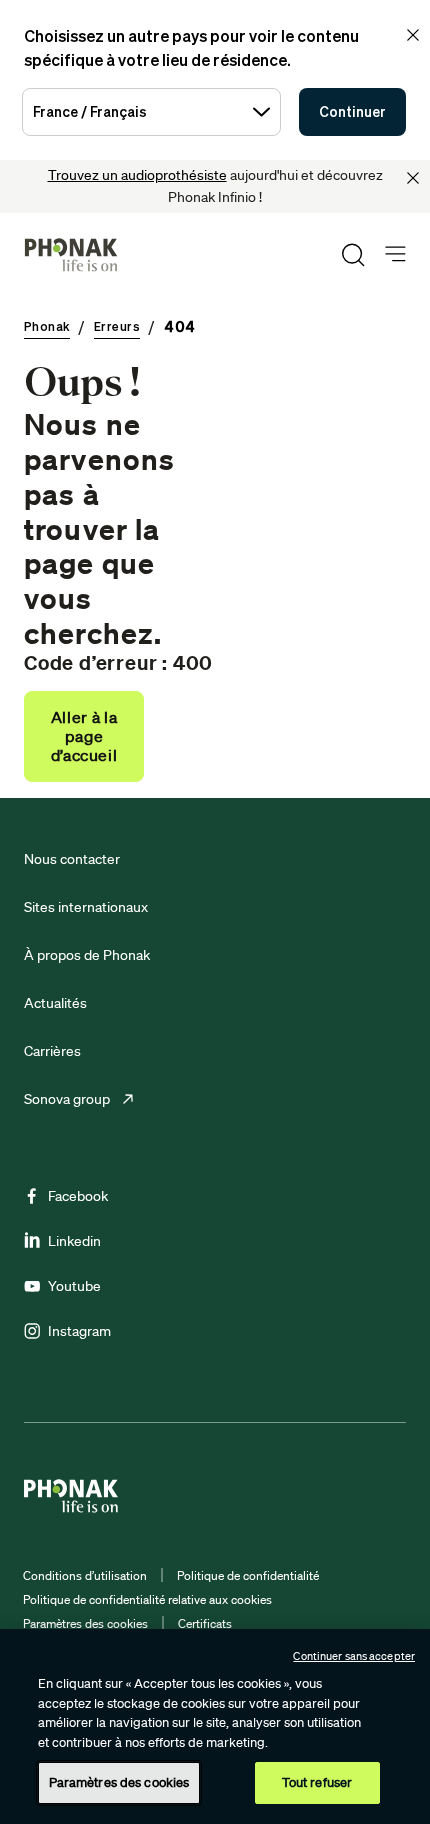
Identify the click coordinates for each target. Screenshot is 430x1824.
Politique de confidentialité (248, 1575)
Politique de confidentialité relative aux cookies (147, 1599)
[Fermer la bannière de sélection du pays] (413, 35)
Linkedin (74, 1241)
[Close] (413, 178)
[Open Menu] (395, 254)
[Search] (353, 255)
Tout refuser (317, 1782)
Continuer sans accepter (354, 1656)
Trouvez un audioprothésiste (137, 175)
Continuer (352, 111)
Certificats (205, 1623)
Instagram (79, 1331)
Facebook (78, 1196)
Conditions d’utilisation (85, 1575)
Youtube (74, 1286)
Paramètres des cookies (85, 1623)
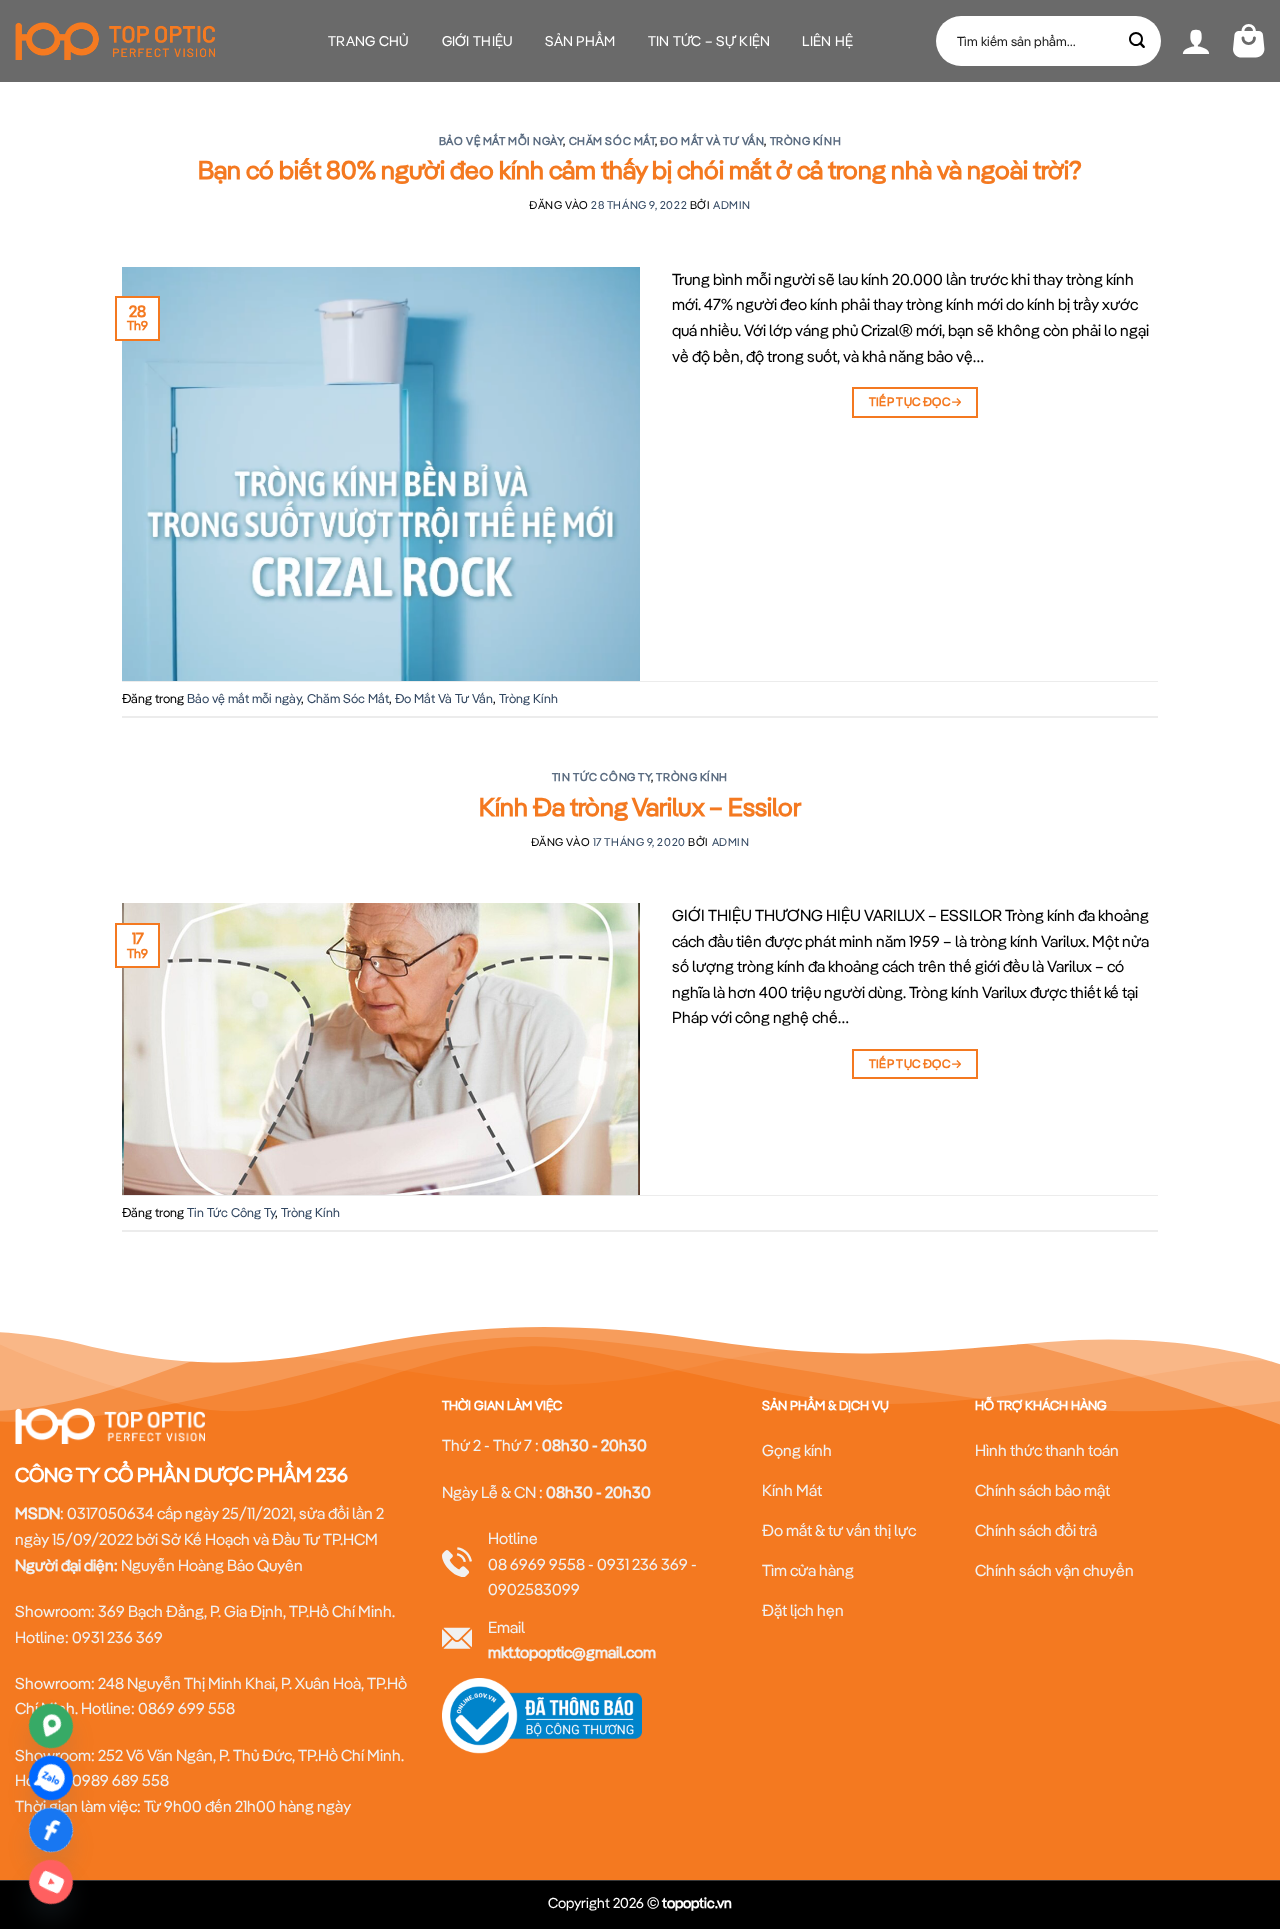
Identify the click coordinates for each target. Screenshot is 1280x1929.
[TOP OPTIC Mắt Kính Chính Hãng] (115, 41)
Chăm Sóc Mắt (612, 141)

::::::

● Work request: Begin at the first line of the entries and end at the line containing "Continuer (352, 111)": write out each line exactly, skipping pictures.

● Answer:
Identify the click coordinates for each target. Screenshot is 430x1824.
Politique de confidentialité (248, 1575)
Politique de confidentialité relative aux cookies (147, 1599)
[Fermer la bannière de sélection du pays] (413, 35)
Linkedin (74, 1241)
[Close] (413, 178)
[Open Menu] (395, 254)
[Search] (353, 255)
Tout refuser (317, 1782)
Continuer sans accepter (354, 1656)
Trouvez un audioprothésiste (137, 175)
Continuer (352, 111)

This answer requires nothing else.